Ele foi bem-sucedido, interpreta Schwartz, por que apresentava seus argumentos na forma de hipóteses que deveriam ser testadas. Era um experimentalista. Certamente, essa flexibilidade intelectual não era traço que pudesse ser atribuído a um economista conservador, como Friedman era freqüentemente visto. Intransigente, sim, ele foi na defesa da inviolabilidade da liberdade individual, e de sua ampliação, como contraponto da limitação da ação governamental. E, naturalmente, não abria mão da liberdade de pensar e fazer. Por isso, nunca quis trabalhar em formulação de políticas. Prestou serviços ao governo nos anos 1930, durante o "New Deal", como Rose também faria, em ocasião diferente, mas ambos limitaram-se ao exercício profissional de estatísticos e economistas. Assuntos relacionados a política nunca foram os de sua atividade principal.

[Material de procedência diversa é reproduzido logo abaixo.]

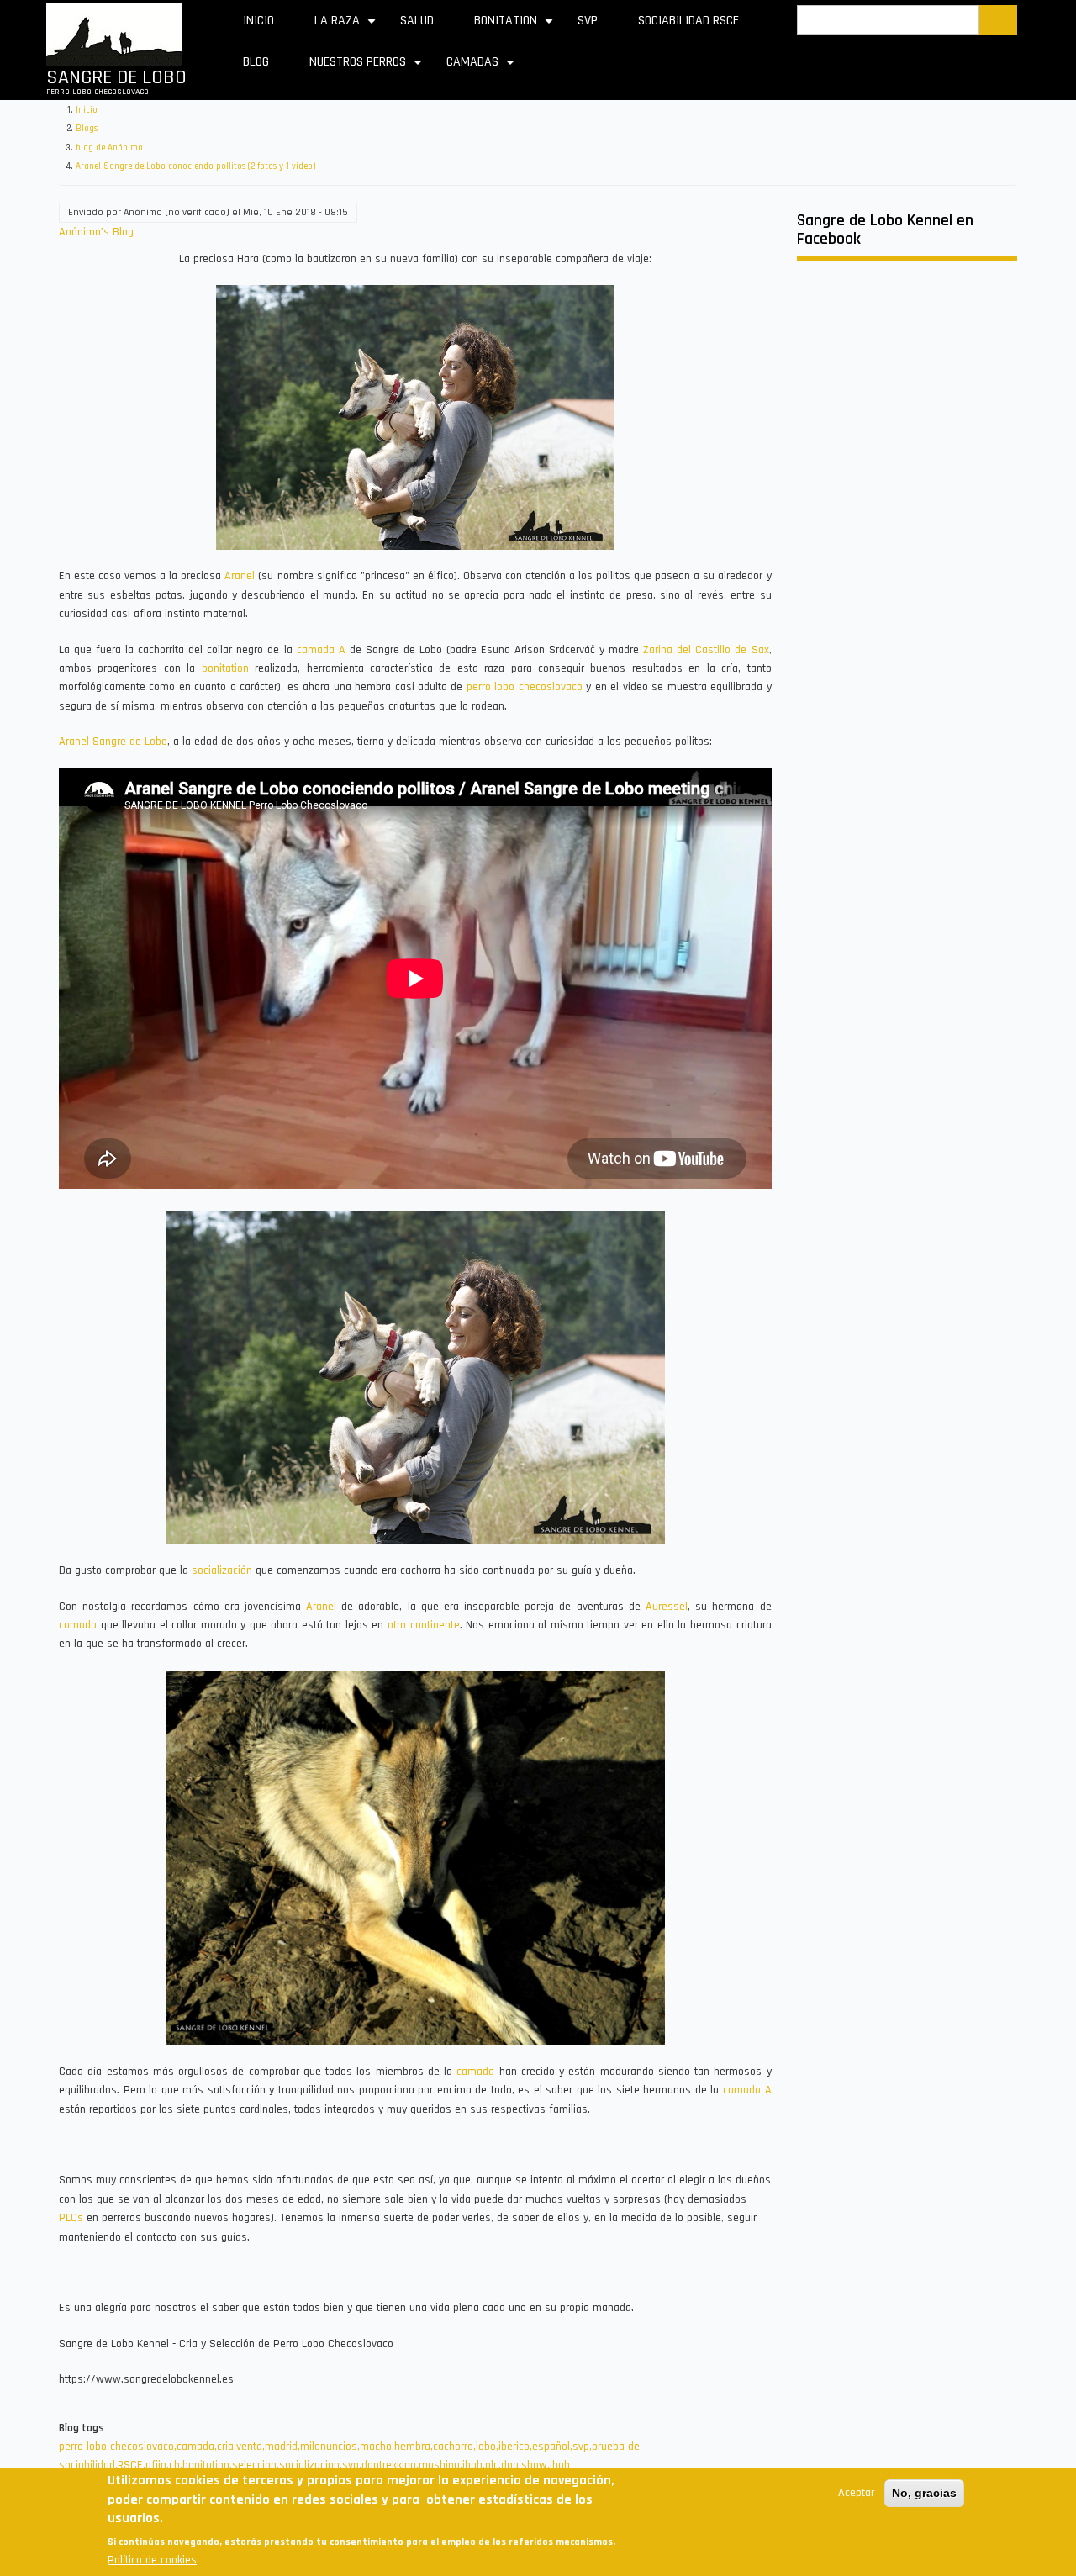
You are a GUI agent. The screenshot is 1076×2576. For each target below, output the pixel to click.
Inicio (258, 20)
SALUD (417, 20)
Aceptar (856, 2492)
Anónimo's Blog (96, 232)
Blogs (87, 129)
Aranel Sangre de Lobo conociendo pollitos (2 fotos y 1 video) (196, 166)
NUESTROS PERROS (367, 67)
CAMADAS (482, 67)
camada (78, 1625)
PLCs (71, 2217)
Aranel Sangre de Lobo (113, 741)
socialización (222, 1570)
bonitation (225, 668)
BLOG (256, 62)
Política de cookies (152, 2560)
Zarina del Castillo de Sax (705, 649)
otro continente (424, 1625)
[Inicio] (114, 34)
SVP (588, 20)
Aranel (239, 575)
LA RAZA (347, 26)
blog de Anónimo (109, 148)
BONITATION (515, 26)
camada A (321, 649)
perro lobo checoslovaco (525, 686)
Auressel (667, 1606)
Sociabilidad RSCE (688, 20)
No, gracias (924, 2492)
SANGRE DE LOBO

Friedman até poderia admitir, como disse na entrevista a "Reasonline", que as pessoas se envolvessem de alguma forma em questões de governo, se o desejassem, mas desde que essa não fosse sua atividade principal e que, portanto, tivessem um emprego como base segura de renda. "De outro modo", afirmou, "você será corrompido e destruído. Como vai conseguir apoio? Só terá apoio de pessoas ideologicamente comprometidas. E não vai ser tão livre como talvez pense que seja."

Friedman foi conselheiro econômico do senador Barry Goldwater, em 1964, em sua frustrada campanha para presidente. Em 1968, foi conselheiro econômico de Richard Nixon na campanha que o levaria à Casa Branca. Em 1966, passou a escrever uma coluna na revista "Newsweek". Todas essas atividades foram, no entanto, sempre "um passatempo menor" segundo ele. Pensar políticas econômicas, disso Friedman fez a razão de sua vida. Era quando entrava em cena o liberal extremado, mas aquele de roupagem clássica (o termo "liberal" é hoje "muito mal interpretado", disse a "Reasonline"). Ele gostaria, sim, de ser um libertário do tipo anarquista, partidário da ausência absoluta de governo. Mas não via na idéia a representação de um sistema social viável. Era afiliado ao Partido Republicano, mas não porque ali o impressionassem princípios, e sim porque desse modo podia ser "mais útil e ter mais influência".

Liberal, ele era interessado em discutir mudanças que, embora abaixo do nível idealmente imaginado, pudessem representar avanços na direção almejada. Friedman gostaria que o Fed fosse abolido, por exemplo, mas escreveu sobre como o banco central americano, existindo, poderia melhor conduzir-se. E melhor seria se o sistema educacional fosse todo privatizado, mas o caminho até lá também poderia ser pavimentado com vales que os pais receberiam do governo para pagar a escola que preferissem para seus filhos, idéia que Friedman acabou abraçando.

Um dos mais influentes economistas do século XX, Friedman alcançou respeitabilidade e projeção que a maioria dos economistas conhecidos como libertários não conheceu. E assim foi ainda antes que ganhasse o Nobel. Por que?

Na entrevista a "Reasonline" ele disse que o mais influente propagador dos ideais libertários foi Hayek, consagrado pelo impacto fundamental de "The Road To Serfdom". Admitiu que teve mais influência do que ideólogos como Ayn Rand ou Murray Rothbard, provavelmente porque eles foram "muito intolerantes". E completou: "Tenho raízes firmes em alguma coisa que não é ideologia. Tenho a base da disciplina científica. Não fui um pregador ou um ideólogo ou um filósofo desligado".